WORK INSTRUCTIONS: Please repeat, exactly as they stand, the line containing "At what coordinates" and the lines after it through the final line of the listing below, minus pictures.

──────── INFORMATION ────────

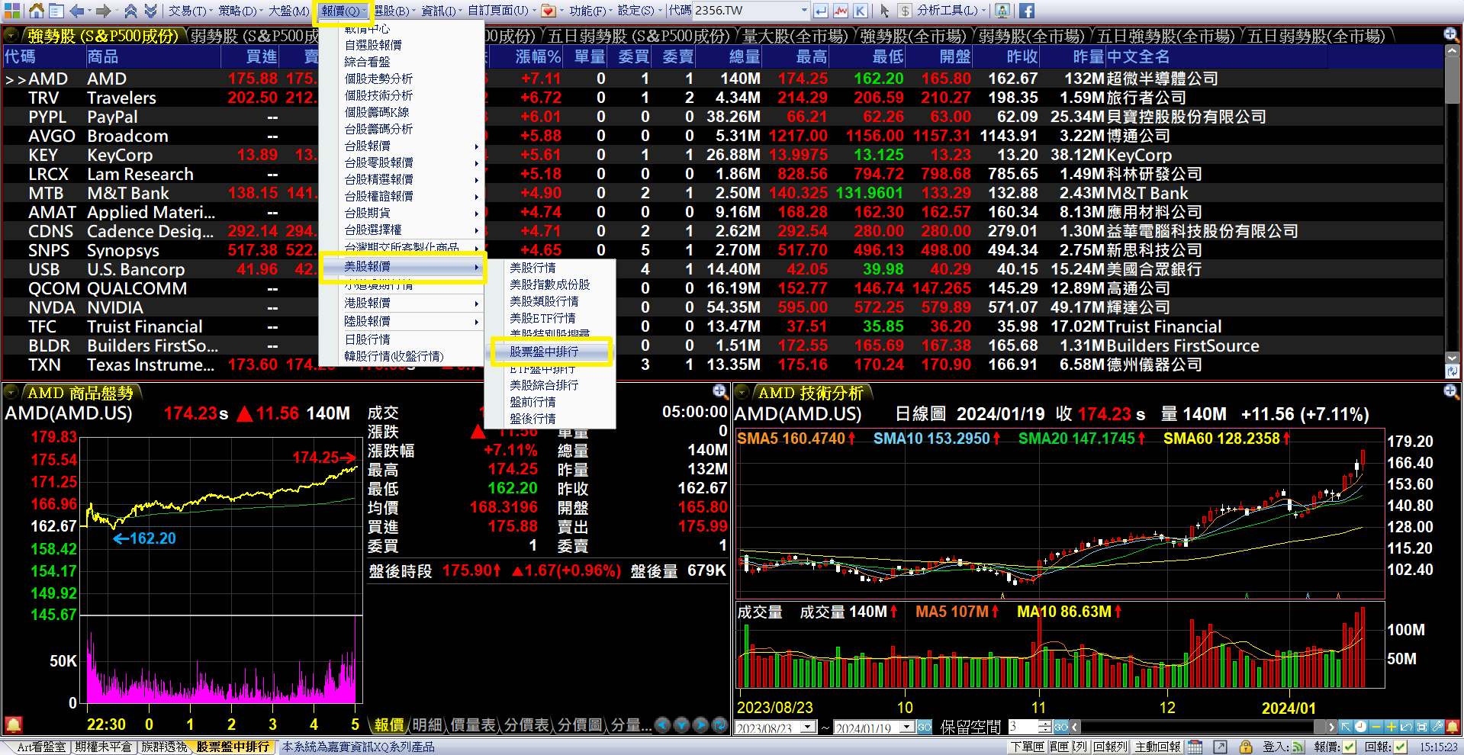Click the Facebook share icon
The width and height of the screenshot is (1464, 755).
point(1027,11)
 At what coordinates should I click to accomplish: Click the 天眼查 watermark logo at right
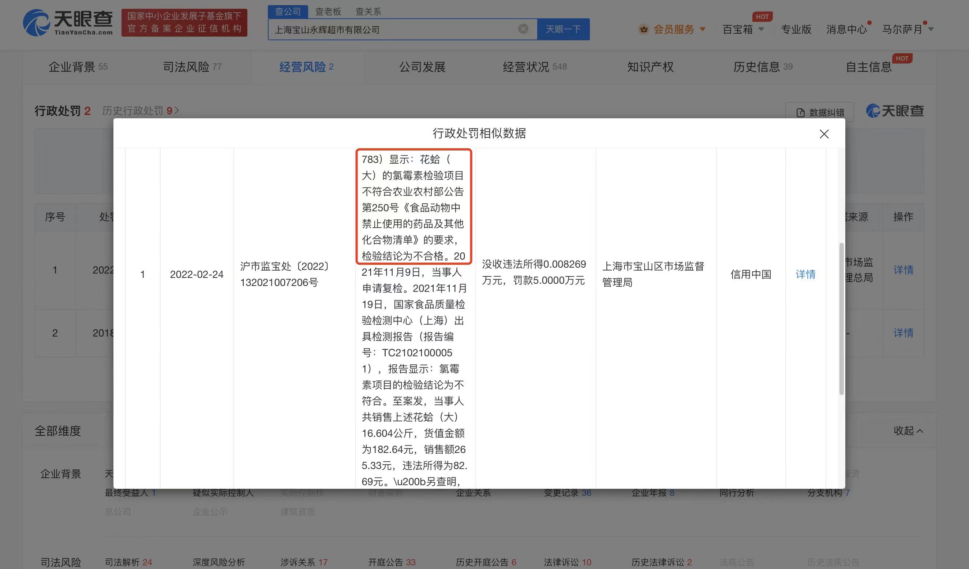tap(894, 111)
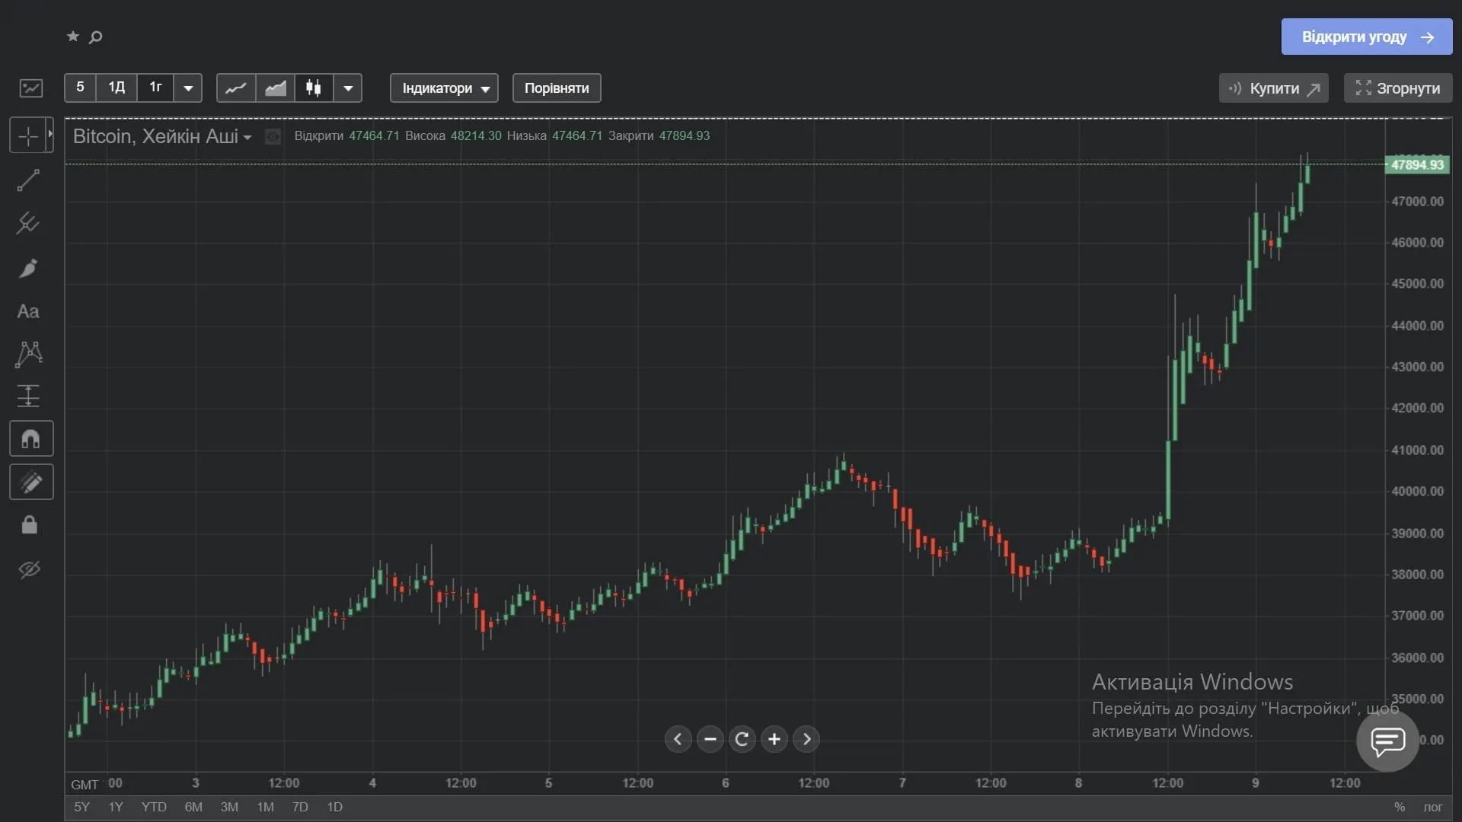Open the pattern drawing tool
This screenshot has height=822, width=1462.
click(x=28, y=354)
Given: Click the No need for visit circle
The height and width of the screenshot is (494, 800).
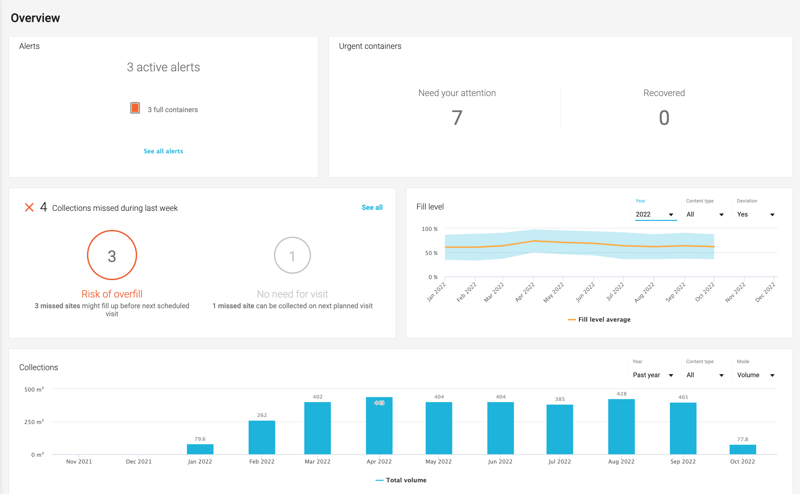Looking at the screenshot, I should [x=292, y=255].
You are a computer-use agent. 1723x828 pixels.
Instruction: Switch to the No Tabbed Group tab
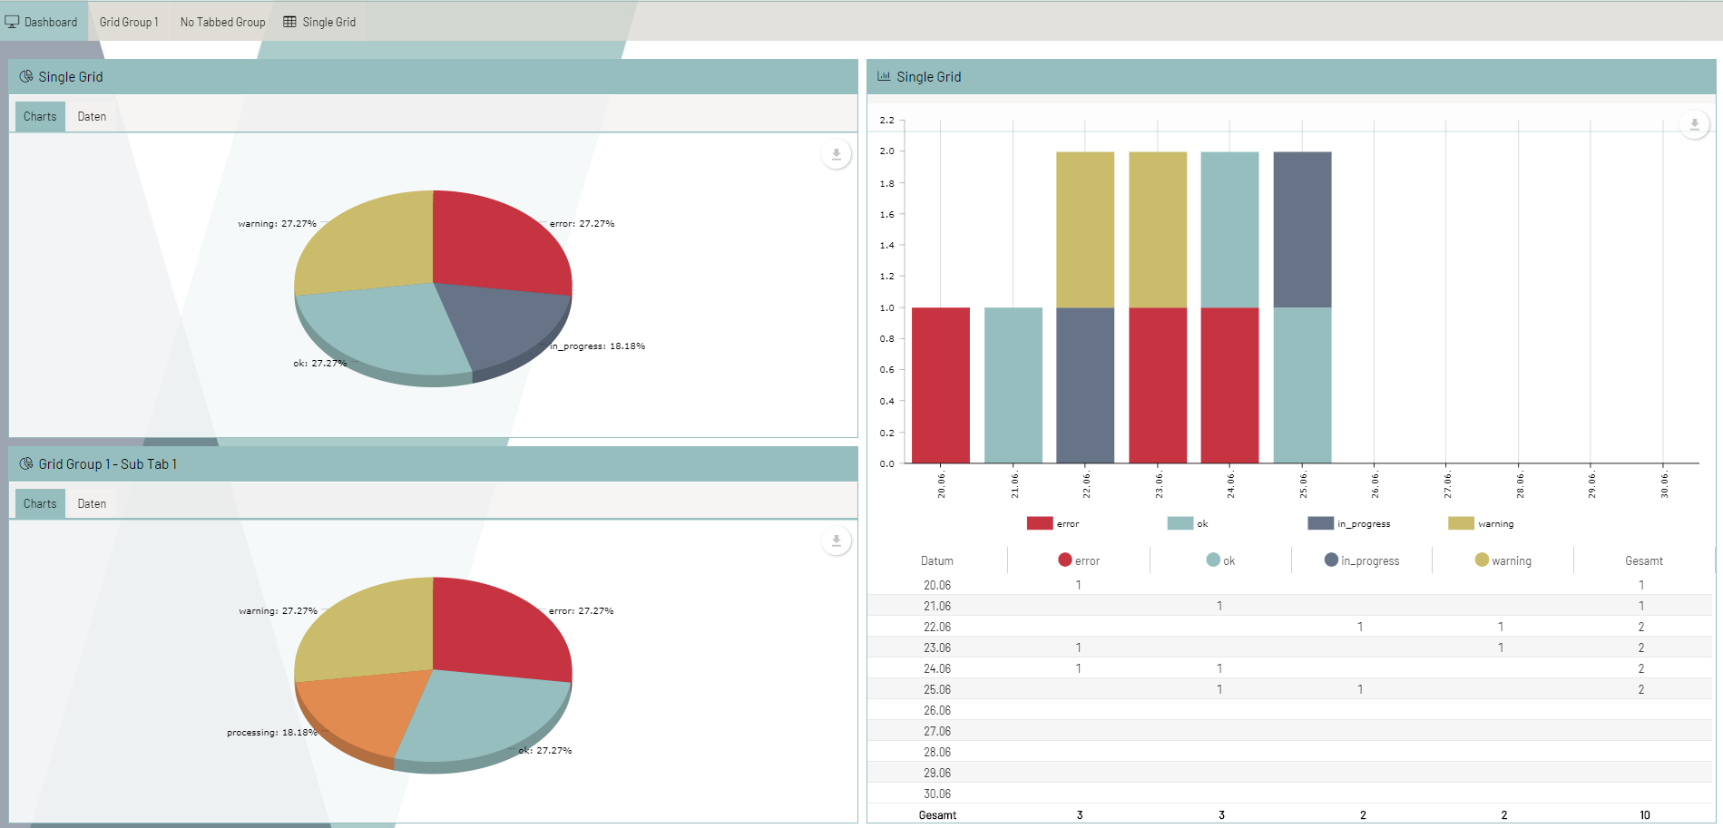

────────

RESULT FOR THIS EXERCISE:
 At what coordinates should I click to accomplish: Click the 天眼查 watermark logo at right
tap(894, 111)
Open the pattern drawing tool
This screenshot has height=822, width=1462.
click(x=28, y=354)
Given: Click the No need for visit circle
The height and width of the screenshot is (494, 800).
Looking at the screenshot, I should [x=292, y=255].
You are a computer-use agent. 1723x828 pixels.
Instruction: Switch to the No Tabbed Group tab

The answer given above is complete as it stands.